Та легкость, с которой я «сочинял» за Овича, была чисто заемной, для нее нужны были отправные точки, и то, что я принимал за озарения, было лишь свечение чужого таланта, предрекавшего мне результативно неудачу. Потому что насиловать себя уже из себя — каторжный труд! Легкость имеет другие источники! О, как счастливы подлинные творцы! Как жалок я!

Глава седьмая, в которой рассказывается, как работать, когда хочется только отдыхать, и как отдыхать, когда самое время работать.

Ты, конечно, и не заметишь, как станешь знаменитым. Справедливо это избитое — «проснуться знаменитым». Первым сигналом будет — звонок очень рано от друга детства, о котором ты и думать забыл и который не звонил уже лет тридцать. «Привет, имярек, ты меня помнишь? А я слежу за твоими успехами, всегда следил! Поздравляю! Ты теперь вон какой стал знаменитый!» И так далее. Ты кое-как закончишь разговор, все еще не понимая, что же произошло. Пока не позвонит уже твой деловой партнер, твой издатель: «Ну, старик, наконец-то! Ты что, радио не слушаешь? Полчаса о тебе говорили и о твоем романе. Поздравления мы оставим на потом, а сейчас слушай сюда...» И так далее. Это будет шквал. Все, что у тебя застряло в забытых тобой редакциях, журналах, студиях, на радио и телевидении, все тронется, как лед в ледоход. Ты не успеваешь поворачиваться, как тебя уже требуют на «круглые столы», интервью, а самые ретивые давно звонят в дверь. Сначала тебя охватит восторг, потом апатия сытого зверя, потом — ужас, ибо ты поймешь, что для продолжения этого прекрасного извержения тебе необходимо еще как минимум тысяча страниц, а у тебя полторы сотни, да и те — в набросках.
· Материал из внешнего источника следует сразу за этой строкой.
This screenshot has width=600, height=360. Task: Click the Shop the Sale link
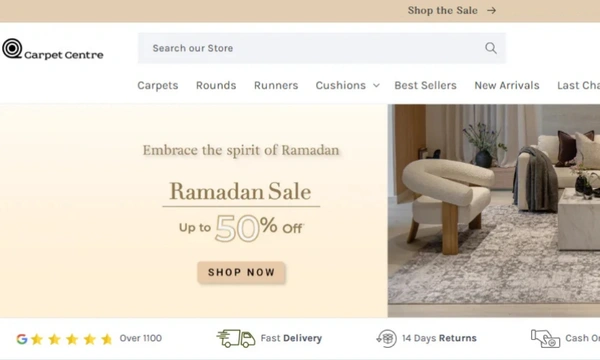[x=442, y=10]
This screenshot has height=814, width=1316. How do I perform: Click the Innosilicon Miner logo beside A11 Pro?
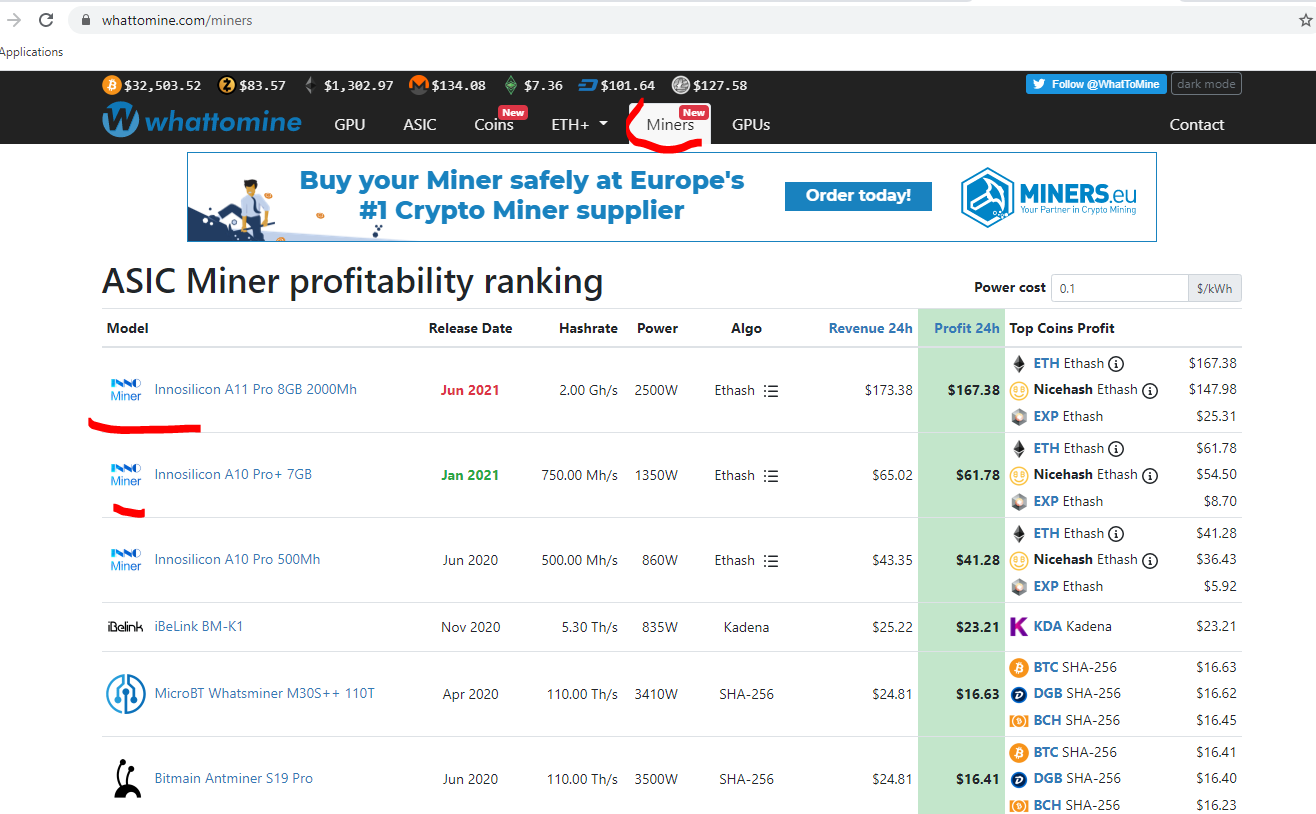coord(125,390)
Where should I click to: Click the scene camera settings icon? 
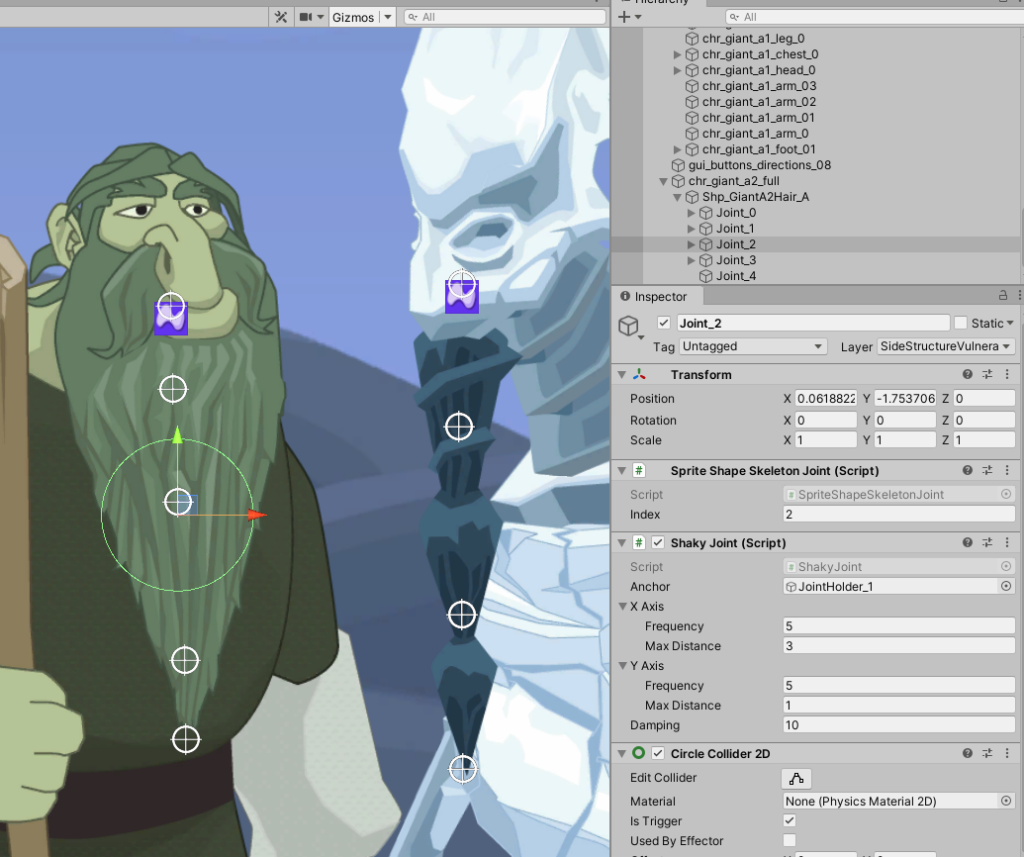coord(306,17)
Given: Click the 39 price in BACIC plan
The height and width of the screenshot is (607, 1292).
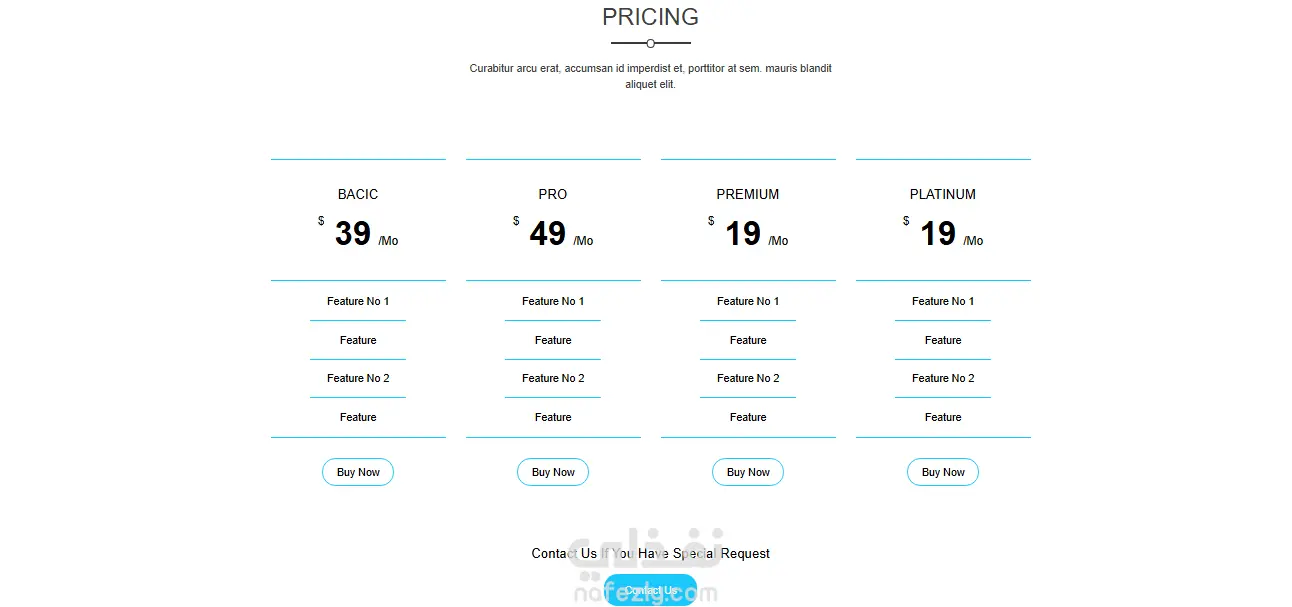Looking at the screenshot, I should pyautogui.click(x=353, y=233).
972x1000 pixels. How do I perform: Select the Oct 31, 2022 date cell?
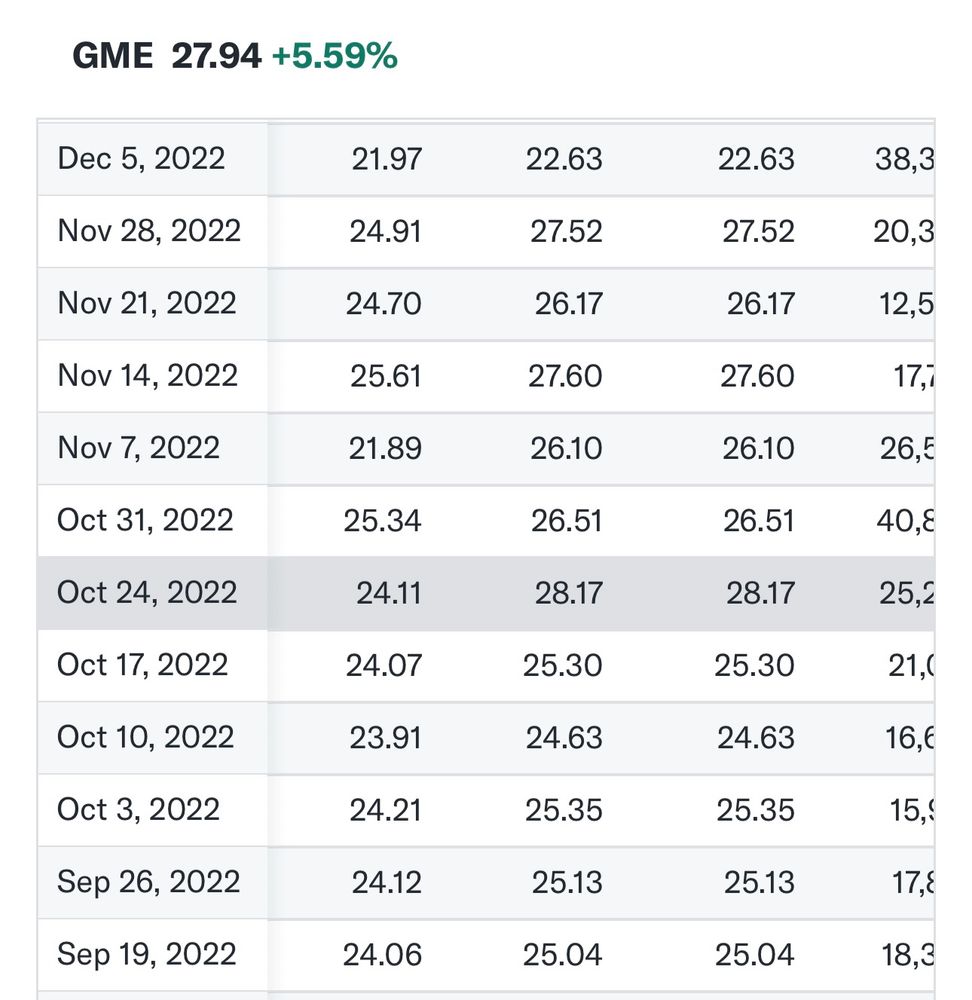[x=145, y=520]
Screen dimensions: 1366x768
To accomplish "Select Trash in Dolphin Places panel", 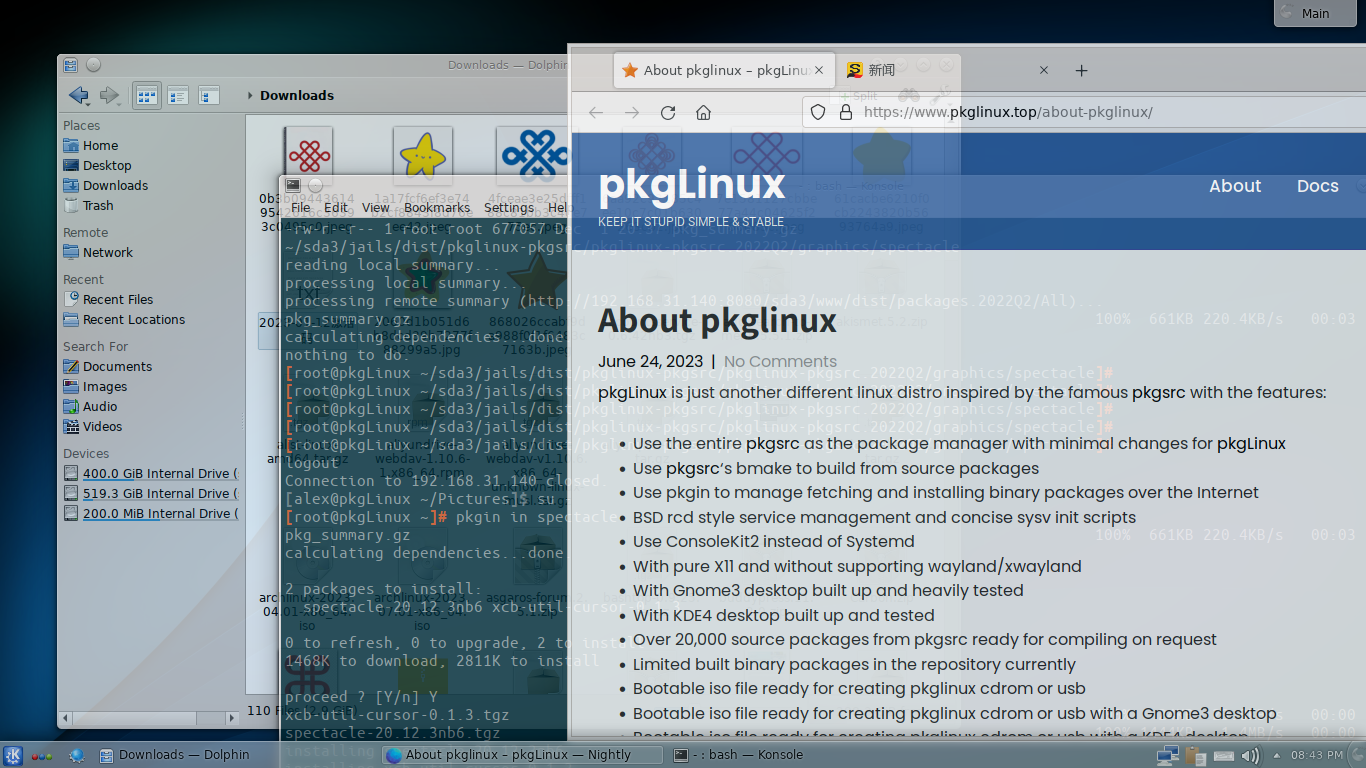I will click(98, 206).

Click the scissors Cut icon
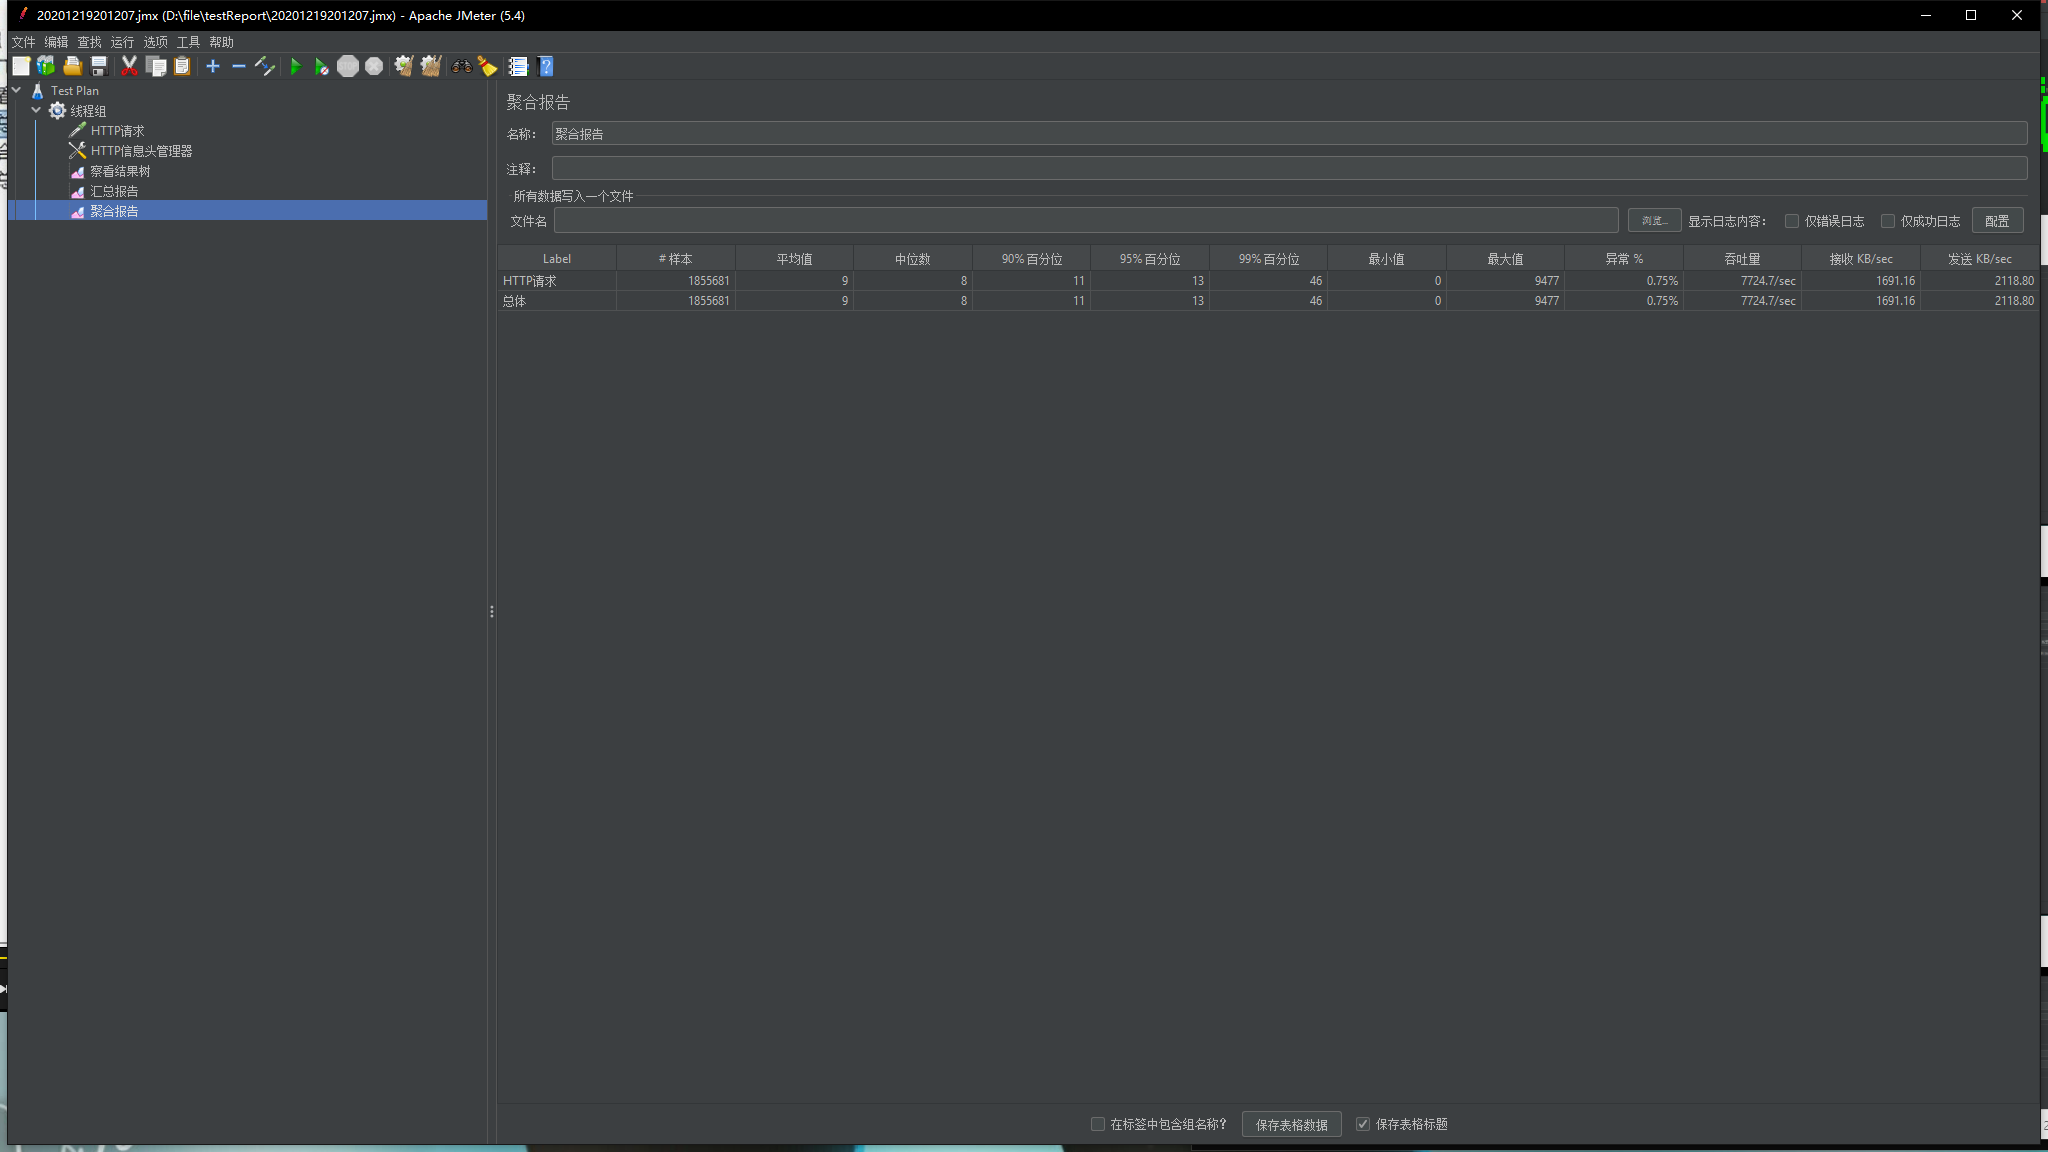tap(129, 67)
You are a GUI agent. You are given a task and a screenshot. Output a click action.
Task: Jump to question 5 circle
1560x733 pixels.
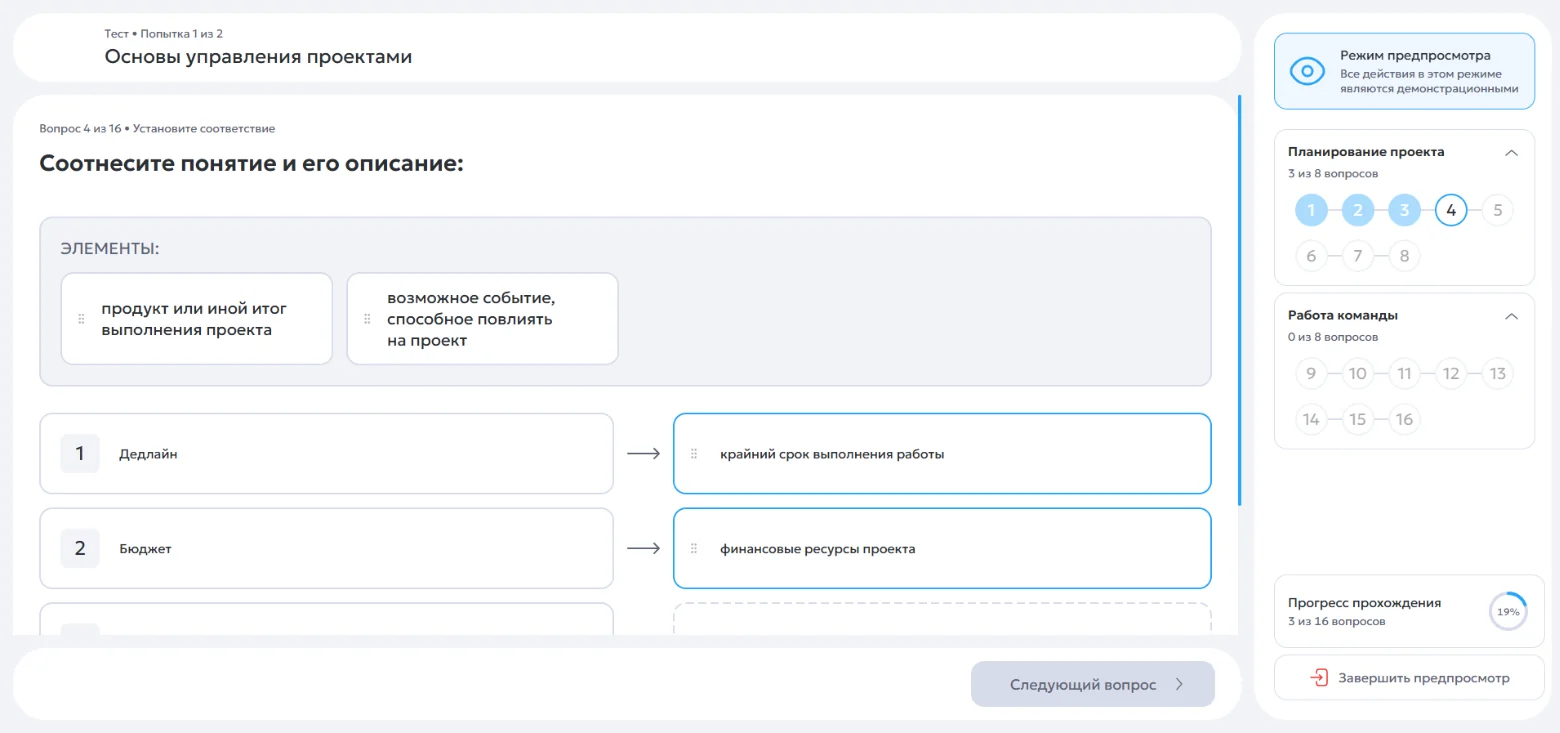pos(1497,210)
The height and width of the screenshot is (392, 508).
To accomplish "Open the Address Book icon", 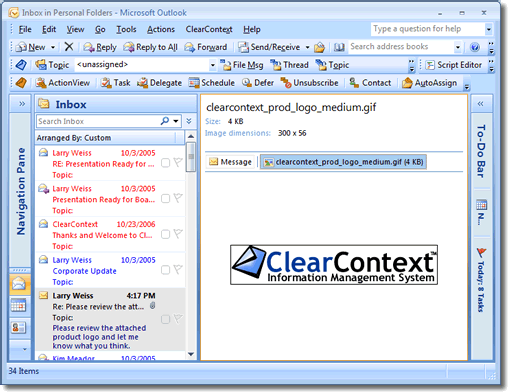I will [x=339, y=47].
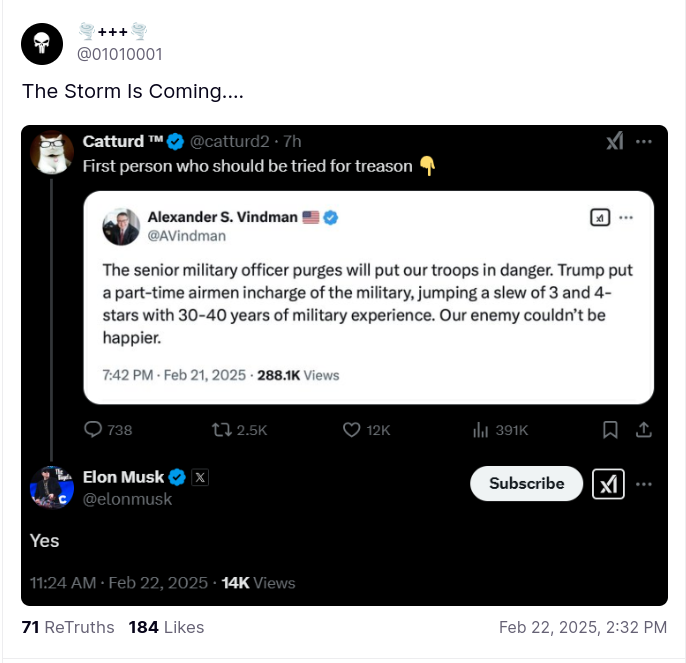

Ты кинешься перерывать чемоданы с первыми опытами, перечитывать некогда написанное, со стыдом и болью убеждаясь, что это все не то. Слабо. Сыро. Непродуманно. Хуже, чем уже вышедшее, а с этим сейчас высовываться нельзя — твой путь наверх, рано вниз. И тут-то ты вспомнишь, что начал с плагиата, с чужой вещи, которую ты незаметно присвоил, перелопатил, пережил, переварил, сделал частью тебя, и тоска по автору присвоенного засосет сердце. Будь он под рукой, дело было бы в шляпе! Но его нет.

Собственно, а думал ты когда-нибудь, где же он, твой стартовый ускоритель? Твой «первоисточник»? Обобранный тобой талант? Тебе ведь всегда казалось, что его нет вовсе! Что ты сам все написал. Что плагиат тебе привиделся во сне, исторгнут ночным воображением, плод мук нечистой совести. Совести?! Вот уж чушь! Все люди — враги. Пишущие — лютые враги. Вот ты и спроецировал обобщенную душу пишущего, сочинителя на свою и ощутил ее уже как свою душу и открыл, что все при случае крадут, если и не все, то уж точно те, кто пробился. Как минимум крадут «кураж», наклон фантазии к парадоксу и смертельной иронии, склонность к раздвижению границ дозволенного для письма и той же фантазии. Крадут поэзию и вдохновение, возможности и настрой, образы и язык, сюжеты и фабулу, мифы и реальность, озарения и обрушения, исключительность судьбы втискивают в свои утлые сосуды, чтобы хоть в украденной мечте пожить так, как не дано жить въяве. Но тайны этой не выдаст никто и никогда. Под страхом смерти и пыткой.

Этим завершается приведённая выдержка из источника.